The Race Begins
The pandemic started innocuously enough. In April, the CDC got a report from Navy researchers that a child in the San Diego area had been infected with an unknown virus. A viral sample was bounced up a chain of laboratories to the CDC, where it was identified as swine flu. “We didn’t think that much about it at first,” recalls Nancy Cox, PhD, who heads the CDC’s flu division. It was normal to get an occasional report of humans stricken with swine flu. But the cases almost invariably occur in people who live on farms with pigs or who have recently encountered them at, say, a state fair. None of that described this boy.
“We thought, Hmm, this is interesting. But that was all,” Dr. Cox says.
Almost simultaneously, the Navy researchers picked up what looked like another infection, this one in a nine-year-old girl from Brawley, California, near the Mexican border. She hadn’t had contact with pigs either.
Even as the California cases were identified, a mysterious epidemic was exploding in the sprawling metropolis of Mexico City. “For a month, we had 35 to 50 people with respiratory symptoms every day in our emergency room. One day, we had 200,” says Javier Romo-Garcia, MD, of the National Institute for Respiratory Diseases in a southern district of the city. “It was really tough.”
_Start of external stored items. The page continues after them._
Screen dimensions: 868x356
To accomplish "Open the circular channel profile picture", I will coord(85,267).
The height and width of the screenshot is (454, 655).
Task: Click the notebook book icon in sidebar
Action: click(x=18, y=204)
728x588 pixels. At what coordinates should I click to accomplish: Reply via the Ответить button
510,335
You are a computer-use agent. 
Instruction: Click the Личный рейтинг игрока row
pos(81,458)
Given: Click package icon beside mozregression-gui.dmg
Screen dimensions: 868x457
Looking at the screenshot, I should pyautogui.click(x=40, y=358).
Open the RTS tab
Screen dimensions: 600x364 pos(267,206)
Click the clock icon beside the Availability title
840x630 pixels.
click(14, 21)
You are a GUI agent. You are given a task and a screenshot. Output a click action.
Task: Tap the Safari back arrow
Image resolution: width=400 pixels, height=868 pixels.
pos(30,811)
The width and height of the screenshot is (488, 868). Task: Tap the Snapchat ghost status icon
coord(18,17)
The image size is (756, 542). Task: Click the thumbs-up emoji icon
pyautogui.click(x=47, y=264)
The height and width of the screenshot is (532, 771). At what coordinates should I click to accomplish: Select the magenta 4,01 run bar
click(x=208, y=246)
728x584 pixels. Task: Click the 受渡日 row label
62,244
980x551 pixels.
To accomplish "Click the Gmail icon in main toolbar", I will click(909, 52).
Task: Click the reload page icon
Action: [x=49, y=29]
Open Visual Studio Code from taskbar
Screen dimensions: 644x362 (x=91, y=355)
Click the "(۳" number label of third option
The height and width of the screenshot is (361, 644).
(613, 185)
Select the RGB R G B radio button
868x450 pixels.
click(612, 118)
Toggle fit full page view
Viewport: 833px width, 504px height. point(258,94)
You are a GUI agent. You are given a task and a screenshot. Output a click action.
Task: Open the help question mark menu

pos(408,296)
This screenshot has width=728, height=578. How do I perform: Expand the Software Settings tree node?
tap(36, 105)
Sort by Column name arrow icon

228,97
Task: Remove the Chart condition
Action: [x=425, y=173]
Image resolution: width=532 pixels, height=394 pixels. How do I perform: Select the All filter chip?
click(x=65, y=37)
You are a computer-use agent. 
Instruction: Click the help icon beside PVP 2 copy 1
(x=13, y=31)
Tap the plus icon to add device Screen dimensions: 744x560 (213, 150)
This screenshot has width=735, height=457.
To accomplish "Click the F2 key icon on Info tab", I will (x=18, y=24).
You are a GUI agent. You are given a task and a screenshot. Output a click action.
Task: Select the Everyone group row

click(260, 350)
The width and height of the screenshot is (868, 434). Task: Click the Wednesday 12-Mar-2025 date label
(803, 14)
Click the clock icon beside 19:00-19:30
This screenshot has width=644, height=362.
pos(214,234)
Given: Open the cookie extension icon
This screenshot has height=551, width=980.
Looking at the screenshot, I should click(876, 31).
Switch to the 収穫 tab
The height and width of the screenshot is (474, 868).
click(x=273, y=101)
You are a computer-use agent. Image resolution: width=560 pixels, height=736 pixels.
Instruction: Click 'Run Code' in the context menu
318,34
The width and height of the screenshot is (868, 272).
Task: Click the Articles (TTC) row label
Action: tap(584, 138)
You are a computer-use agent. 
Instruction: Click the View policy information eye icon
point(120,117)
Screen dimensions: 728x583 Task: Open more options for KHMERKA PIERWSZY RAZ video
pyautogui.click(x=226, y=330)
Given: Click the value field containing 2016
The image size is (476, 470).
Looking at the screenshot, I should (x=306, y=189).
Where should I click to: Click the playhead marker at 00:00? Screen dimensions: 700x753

The two story lines came together during a spring storm on the night of April 23. Mexican health officials had sent their patients’ viral samples to the CDC, and now Dr. Cox was on the phone with colleagues in Mexico City. As the lab equipment spit out the viral analyses, she read the results. They were identical to the ones she’d seen a few days earlier, she realized: The virus killing Mexicans was the same one that had infected children in California. A new and lethal virus was on the loose. “Jesus Christ, Jesus Christ,” whispered a scientist as the news was relayed.
But that wasn’t the night’s only shock. “When I finished the call, my cell phone rang again,” Dr. Cox says. “It was my daughter. I thought she and my husband were just upset because I wasn’t home for dinner, but lightning had struck our house.”
Dr. Cox ran home as soon as she could, but there was nothing to be done. She and her family watched as their home of 20 years went up in flames.
By the next morning, she was taking conference calls in clothes that still smelled of smoke. “It was devastating,” she says. “But I flipped a switch in my mind to concentrate on what we thought might turn into a pandemic.”